YOUR ASSIGNMENT: Once you have read the records below, print them again exactly as they stand.

Dataset records:
═══

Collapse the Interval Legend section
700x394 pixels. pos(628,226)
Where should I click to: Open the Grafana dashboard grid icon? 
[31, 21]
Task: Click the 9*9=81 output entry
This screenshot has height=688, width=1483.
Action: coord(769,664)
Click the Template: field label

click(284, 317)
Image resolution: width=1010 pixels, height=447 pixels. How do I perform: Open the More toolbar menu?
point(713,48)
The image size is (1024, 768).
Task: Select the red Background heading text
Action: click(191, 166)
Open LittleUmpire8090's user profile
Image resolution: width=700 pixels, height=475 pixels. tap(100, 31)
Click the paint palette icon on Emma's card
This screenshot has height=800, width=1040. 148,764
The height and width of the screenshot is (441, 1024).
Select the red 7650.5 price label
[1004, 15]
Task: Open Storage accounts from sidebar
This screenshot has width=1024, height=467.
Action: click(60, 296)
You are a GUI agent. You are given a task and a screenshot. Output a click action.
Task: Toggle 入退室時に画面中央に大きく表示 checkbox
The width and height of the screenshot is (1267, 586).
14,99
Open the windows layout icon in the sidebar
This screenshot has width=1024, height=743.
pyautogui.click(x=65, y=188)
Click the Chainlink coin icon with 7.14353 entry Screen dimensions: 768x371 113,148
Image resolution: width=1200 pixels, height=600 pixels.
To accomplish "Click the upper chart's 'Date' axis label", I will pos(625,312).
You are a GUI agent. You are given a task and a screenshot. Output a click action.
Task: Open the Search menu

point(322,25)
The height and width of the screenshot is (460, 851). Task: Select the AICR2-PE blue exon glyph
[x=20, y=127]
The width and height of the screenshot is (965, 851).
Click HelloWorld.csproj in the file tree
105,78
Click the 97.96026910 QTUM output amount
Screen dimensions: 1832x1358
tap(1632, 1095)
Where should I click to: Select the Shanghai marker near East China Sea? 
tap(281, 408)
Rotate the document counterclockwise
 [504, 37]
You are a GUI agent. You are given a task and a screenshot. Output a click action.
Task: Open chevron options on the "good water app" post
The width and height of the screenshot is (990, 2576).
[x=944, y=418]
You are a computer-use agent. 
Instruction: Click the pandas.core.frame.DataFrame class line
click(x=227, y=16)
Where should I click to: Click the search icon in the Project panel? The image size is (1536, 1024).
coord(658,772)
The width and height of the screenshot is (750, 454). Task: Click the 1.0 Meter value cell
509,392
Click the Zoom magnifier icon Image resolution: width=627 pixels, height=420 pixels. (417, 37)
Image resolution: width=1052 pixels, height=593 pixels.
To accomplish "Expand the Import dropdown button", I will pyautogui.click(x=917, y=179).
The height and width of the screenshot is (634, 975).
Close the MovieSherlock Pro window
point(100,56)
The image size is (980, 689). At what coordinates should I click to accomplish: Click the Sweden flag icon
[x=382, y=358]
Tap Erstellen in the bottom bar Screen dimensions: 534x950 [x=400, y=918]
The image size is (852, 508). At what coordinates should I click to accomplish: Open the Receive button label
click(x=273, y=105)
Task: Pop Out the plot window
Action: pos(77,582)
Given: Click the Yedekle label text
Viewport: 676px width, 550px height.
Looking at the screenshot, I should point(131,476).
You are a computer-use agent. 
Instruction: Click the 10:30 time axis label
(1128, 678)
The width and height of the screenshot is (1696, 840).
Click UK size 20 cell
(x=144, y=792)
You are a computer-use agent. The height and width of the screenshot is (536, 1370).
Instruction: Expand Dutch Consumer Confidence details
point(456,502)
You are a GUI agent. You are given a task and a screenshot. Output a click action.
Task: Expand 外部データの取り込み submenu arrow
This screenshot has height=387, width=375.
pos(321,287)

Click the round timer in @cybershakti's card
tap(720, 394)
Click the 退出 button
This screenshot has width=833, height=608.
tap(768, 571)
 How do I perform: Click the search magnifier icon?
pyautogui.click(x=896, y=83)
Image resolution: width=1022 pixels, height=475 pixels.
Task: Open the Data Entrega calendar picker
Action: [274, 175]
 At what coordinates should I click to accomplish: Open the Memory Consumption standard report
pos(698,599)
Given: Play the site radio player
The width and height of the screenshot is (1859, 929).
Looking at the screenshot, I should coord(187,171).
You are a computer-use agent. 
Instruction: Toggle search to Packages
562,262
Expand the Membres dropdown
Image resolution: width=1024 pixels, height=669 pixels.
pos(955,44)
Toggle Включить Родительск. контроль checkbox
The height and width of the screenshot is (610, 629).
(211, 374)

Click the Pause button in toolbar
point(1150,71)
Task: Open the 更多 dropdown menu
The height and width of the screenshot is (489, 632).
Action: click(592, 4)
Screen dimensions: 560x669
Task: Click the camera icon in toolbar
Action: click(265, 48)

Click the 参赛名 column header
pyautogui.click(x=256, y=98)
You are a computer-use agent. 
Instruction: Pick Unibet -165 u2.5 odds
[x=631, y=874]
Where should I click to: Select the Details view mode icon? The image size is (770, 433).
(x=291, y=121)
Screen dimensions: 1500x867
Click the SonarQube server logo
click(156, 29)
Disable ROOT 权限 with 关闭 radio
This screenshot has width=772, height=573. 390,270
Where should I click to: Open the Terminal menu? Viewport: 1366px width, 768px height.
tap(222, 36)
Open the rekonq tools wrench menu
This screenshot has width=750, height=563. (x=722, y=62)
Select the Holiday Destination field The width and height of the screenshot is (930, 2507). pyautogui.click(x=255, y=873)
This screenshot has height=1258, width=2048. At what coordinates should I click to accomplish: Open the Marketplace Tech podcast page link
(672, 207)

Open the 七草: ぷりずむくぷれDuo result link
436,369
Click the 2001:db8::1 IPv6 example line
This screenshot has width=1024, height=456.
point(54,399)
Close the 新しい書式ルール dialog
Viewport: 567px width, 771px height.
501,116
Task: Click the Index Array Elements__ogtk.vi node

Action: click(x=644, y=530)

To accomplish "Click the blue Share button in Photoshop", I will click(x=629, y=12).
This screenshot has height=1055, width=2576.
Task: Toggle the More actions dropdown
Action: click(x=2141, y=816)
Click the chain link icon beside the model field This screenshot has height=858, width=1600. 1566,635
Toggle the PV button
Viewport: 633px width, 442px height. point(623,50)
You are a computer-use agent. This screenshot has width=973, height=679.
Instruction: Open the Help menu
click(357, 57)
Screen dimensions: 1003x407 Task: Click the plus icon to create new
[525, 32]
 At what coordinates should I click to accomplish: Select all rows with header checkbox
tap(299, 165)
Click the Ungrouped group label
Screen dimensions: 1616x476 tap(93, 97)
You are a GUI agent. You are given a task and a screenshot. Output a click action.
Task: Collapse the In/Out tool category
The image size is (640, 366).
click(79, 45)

═══

TASK SOLUTION:
Collapse the Interval Legend section
700x394 pixels. pos(628,226)
Where should I click to: Open the Grafana dashboard grid icon? 
[31, 21]
Task: Click the 9*9=81 output entry
This screenshot has height=688, width=1483.
Action: coord(769,664)
Click the Template: field label

click(284, 317)
Image resolution: width=1010 pixels, height=447 pixels. How do I perform: Open the More toolbar menu?
point(713,48)
The image size is (1024, 768).
Task: Select the red Background heading text
Action: click(191, 166)
Open LittleUmpire8090's user profile
Image resolution: width=700 pixels, height=475 pixels. tap(100, 31)
Click the paint palette icon on Emma's card
This screenshot has height=800, width=1040. 148,764
The height and width of the screenshot is (441, 1024).
Select the red 7650.5 price label
[1004, 15]
Task: Open Storage accounts from sidebar
This screenshot has width=1024, height=467.
Action: click(60, 296)
You are a GUI agent. You are given a task and a screenshot. Output a click action.
Task: Toggle 入退室時に画面中央に大きく表示 checkbox
The width and height of the screenshot is (1267, 586).
14,99
Open the windows layout icon in the sidebar
This screenshot has width=1024, height=743.
pyautogui.click(x=65, y=188)
Click the Chainlink coin icon with 7.14353 entry Screen dimensions: 768x371 113,148
Image resolution: width=1200 pixels, height=600 pixels.
To accomplish "Click the upper chart's 'Date' axis label", I will pos(625,312).
You are a GUI agent. You are given a task and a screenshot. Output a click action.
Task: Open the Search menu

point(322,25)
The height and width of the screenshot is (460, 851). Task: Select the AICR2-PE blue exon glyph
[x=20, y=127]
The width and height of the screenshot is (965, 851).
Click HelloWorld.csproj in the file tree
105,78
Click the 97.96026910 QTUM output amount
Screen dimensions: 1832x1358
tap(1632, 1095)
Where should I click to: Select the Shanghai marker near East China Sea? 
tap(281, 408)
Rotate the document counterclockwise
 [504, 37]
You are a GUI agent. You are given a task and a screenshot. Output a click action.
Task: Open chevron options on the "good water app" post
The width and height of the screenshot is (990, 2576).
[x=944, y=418]
You are a computer-use agent. 
Instruction: Click the pandas.core.frame.DataFrame class line
click(x=227, y=16)
Where should I click to: Click the search icon in the Project panel? The image size is (1536, 1024).
coord(658,772)
The width and height of the screenshot is (750, 454). Task: Click the 1.0 Meter value cell
509,392
Click the Zoom magnifier icon Image resolution: width=627 pixels, height=420 pixels. (417, 37)
Image resolution: width=1052 pixels, height=593 pixels.
To accomplish "Expand the Import dropdown button", I will pyautogui.click(x=917, y=179).
The height and width of the screenshot is (634, 975).
Close the MovieSherlock Pro window
point(100,56)
The image size is (980, 689). At what coordinates should I click to accomplish: Click the Sweden flag icon
[x=382, y=358]
Tap Erstellen in the bottom bar Screen dimensions: 534x950 [x=400, y=918]
The image size is (852, 508). At what coordinates should I click to accomplish: Open the Receive button label
click(x=273, y=105)
Task: Pop Out the plot window
Action: pos(77,582)
Given: Click the Yedekle label text
Viewport: 676px width, 550px height.
Looking at the screenshot, I should point(131,476).
You are a computer-use agent. 
Instruction: Click the 10:30 time axis label
(1128, 678)
The width and height of the screenshot is (1696, 840).
Click UK size 20 cell
(x=144, y=792)
You are a computer-use agent. The height and width of the screenshot is (536, 1370).
Instruction: Expand Dutch Consumer Confidence details
point(456,502)
You are a GUI agent. You are given a task and a screenshot. Output a click action.
Task: Expand 外部データの取り込み submenu arrow
This screenshot has height=387, width=375.
pos(321,287)

Click the round timer in @cybershakti's card
tap(720, 394)
Click the 退出 button
This screenshot has width=833, height=608.
tap(768, 571)
 How do I perform: Click the search magnifier icon?
pyautogui.click(x=896, y=83)
Image resolution: width=1022 pixels, height=475 pixels.
Task: Open the Data Entrega calendar picker
Action: [274, 175]
 At what coordinates should I click to accomplish: Open the Memory Consumption standard report
pos(698,599)
Given: Play the site radio player
The width and height of the screenshot is (1859, 929).
Looking at the screenshot, I should coord(187,171).
You are a computer-use agent. 
Instruction: Toggle search to Packages
562,262
Expand the Membres dropdown
Image resolution: width=1024 pixels, height=669 pixels.
pos(955,44)
Toggle Включить Родительск. контроль checkbox
The height and width of the screenshot is (610, 629).
(211, 374)

Click the Pause button in toolbar
point(1150,71)
Task: Open the 更多 dropdown menu
The height and width of the screenshot is (489, 632).
Action: click(592, 4)
Screen dimensions: 560x669
Task: Click the camera icon in toolbar
Action: click(265, 48)

Click the 参赛名 column header
pyautogui.click(x=256, y=98)
You are a computer-use agent. 
Instruction: Pick Unibet -165 u2.5 odds
[x=631, y=874]
Where should I click to: Select the Details view mode icon? The image size is (770, 433).
(x=291, y=121)
Screen dimensions: 1500x867
Click the SonarQube server logo
click(156, 29)
Disable ROOT 权限 with 关闭 radio
This screenshot has width=772, height=573. 390,270
Where should I click to: Open the Terminal menu? Viewport: 1366px width, 768px height.
tap(222, 36)
Open the rekonq tools wrench menu
This screenshot has width=750, height=563. (x=722, y=62)
Select the Holiday Destination field The width and height of the screenshot is (930, 2507). pyautogui.click(x=255, y=873)
This screenshot has height=1258, width=2048. At what coordinates should I click to accomplish: Open the Marketplace Tech podcast page link
(672, 207)

Open the 七草: ぷりずむくぷれDuo result link
436,369
Click the 2001:db8::1 IPv6 example line
This screenshot has width=1024, height=456.
point(54,399)
Close the 新しい書式ルール dialog
Viewport: 567px width, 771px height.
501,116
Task: Click the Index Array Elements__ogtk.vi node

Action: click(x=644, y=530)

To accomplish "Click the blue Share button in Photoshop", I will click(x=629, y=12).
This screenshot has height=1055, width=2576.
Task: Toggle the More actions dropdown
Action: click(x=2141, y=816)
Click the chain link icon beside the model field This screenshot has height=858, width=1600. 1566,635
Toggle the PV button
Viewport: 633px width, 442px height. point(623,50)
You are a computer-use agent. This screenshot has width=973, height=679.
Instruction: Open the Help menu
click(357, 57)
Screen dimensions: 1003x407 Task: Click the plus icon to create new
[525, 32]
 At what coordinates should I click to accomplish: Select all rows with header checkbox
tap(299, 165)
Click the Ungrouped group label
Screen dimensions: 1616x476 tap(93, 97)
You are a GUI agent. You are given a task and a screenshot. Output a click action.
Task: Collapse the In/Out tool category
The image size is (640, 366).
click(79, 45)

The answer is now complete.